"Tidak ada peringatan waktu itu untuk desa kami. Justru menurut perkiraan, status waspada untuk wilayah radius 6 sampai 7 kilometer dari puncak gunung. Sedangkan desa kami berada sekitar 17 kilometer dari Gunung Merapi," kenangnya sembari berlinang air mata.
Peristiwa pahit tersebut masih lekat terekam dalam memorinya dan membuatnya tak mampu kembali ke desa Bronggang, kecamatan Argomulyo, Cangkringan, DIY.
Endah lebih memilih hidup di shelter penampungan korban Merapi di Cangkringan bersama Bude nya, ketimbang kembali ke desa dengan ayahanda tercinta. "Sementara, biar saya di shelter dulu. Kalau kembali ke desa masih takut dan trauma. Nanti jadi tidak bisa berpikir," ungkap Endah polos.
Kenangan pahit dan trauma yang membekas dalam benak Endah memang tidak bisa dikatakan sepele. Endah menyaksikan sendiri tragedi terjangan awan panas yang memakan banyak korban warga desa Bronggang, juga melihat dengan mata kepala saat awan panas menerjang tubuh ibunya.

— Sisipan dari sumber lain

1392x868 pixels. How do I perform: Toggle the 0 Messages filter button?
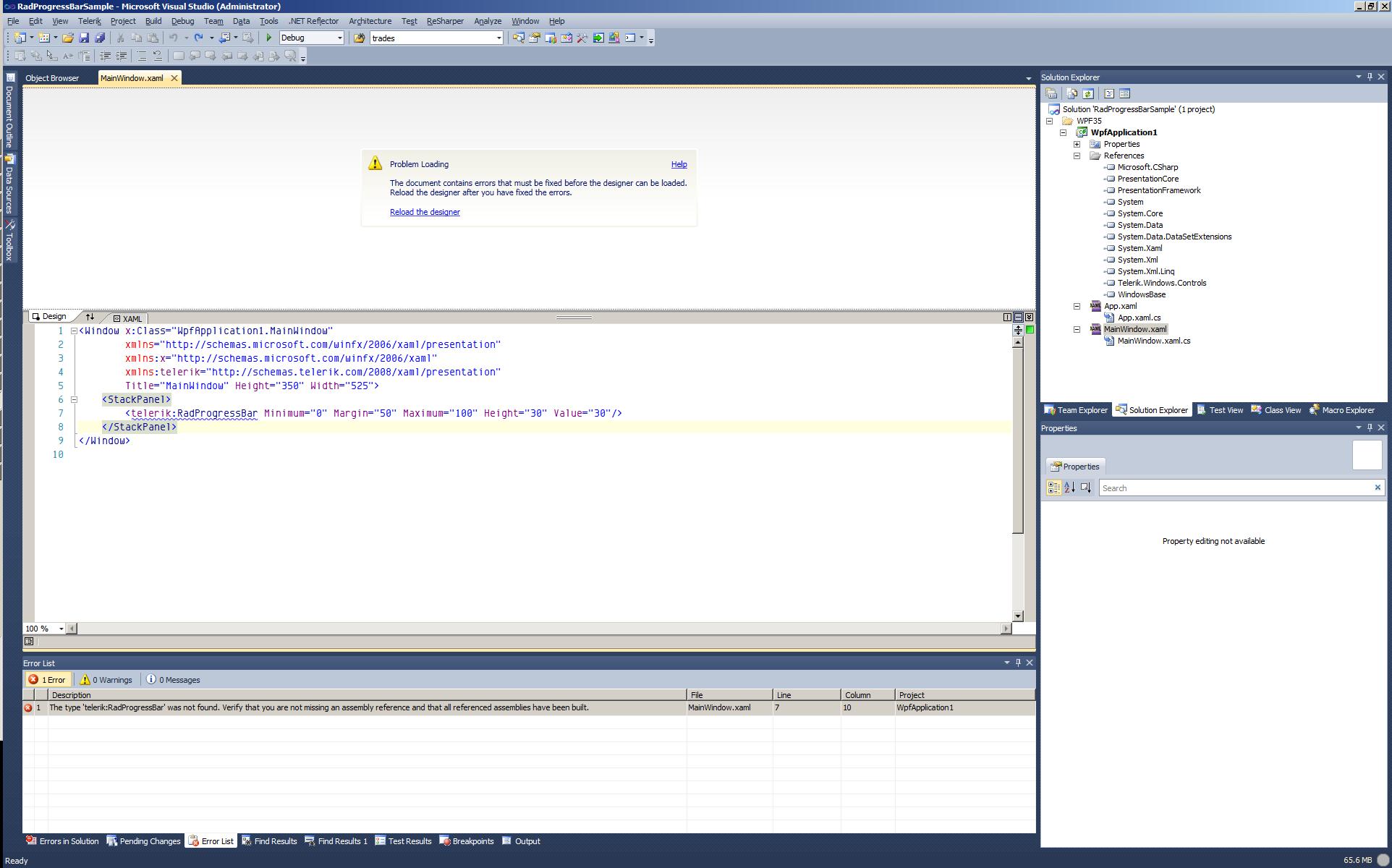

"Malam sekitar pukul 00.48 WIB waktu itu saya di kamar sedang belajar dan keluarga sedang duduk-duduk di ruang tamu. Tiba-tiba saya lihat sendiri ada awan panas yang warnanya merah abu-abu seperti campuran uap, debu dan bara api, menerjang masuk ke depan rumah. Ibu langsung kena dan jatuh, sementara ayah, kakak dan saya lari ke dalam," papar Endah.
Endah yang akhirnya terkena luka bakar 38,85% di kedua belah tangan dan kaki hanya mampu bersembunyi di kamar sembari menunggu pertolongan. Hawa panas wedhus gembel sempat membuatnya sesak nafas dan tidak bisa berbuat apa-apa. Selama 2 jam lebih, Endah menunggu bantuan evakuasi hingga akhirnya diselamatkan tim SAR.
"Saya sempat melihat ibu dan kakak-kakak menghembuskan nafas terakhir dalam perjalanan menuju rumah sakit," tukas Endah sembari menunduk sedih.
Pasca kejadian itu, Endah masih harus menjalani perawatan atas luka bakar parah yang dideritanya hingga 8 bulan ke depan. Selama itu Endah yang seharusnya bersekolah di kelas I SMK Muhammadiyah, Cangkringan, tidak bersekolah. Bersama tim medis, Endah diwajibkan menjalani perawatan sembari fisioterapi karena luka bakar menyebabkan anggota geraknya terganggu.
"Sayangnya sekarang sudah tidak latihan (fisioterapi, Red.) lagi. Latihan tetap saya lakukan tapi sendiri. Ya, paling-paling hanya belajar jalan dan berdiri sendiri," ungkapnya.
Selain kesulitan beraktivitas akibat bekas luka bakar yang membuat anggota gerak kaku-kaku, Endah juga bingung mengenai masa depan akibat putus sekolah selama 2 tahun ini.
"Rencana sih ingin lanjut sekolah lagi tahun ini. Kan saya ingin membantu orang tua kelak kalau sudah selesai sekolah," tuturnya.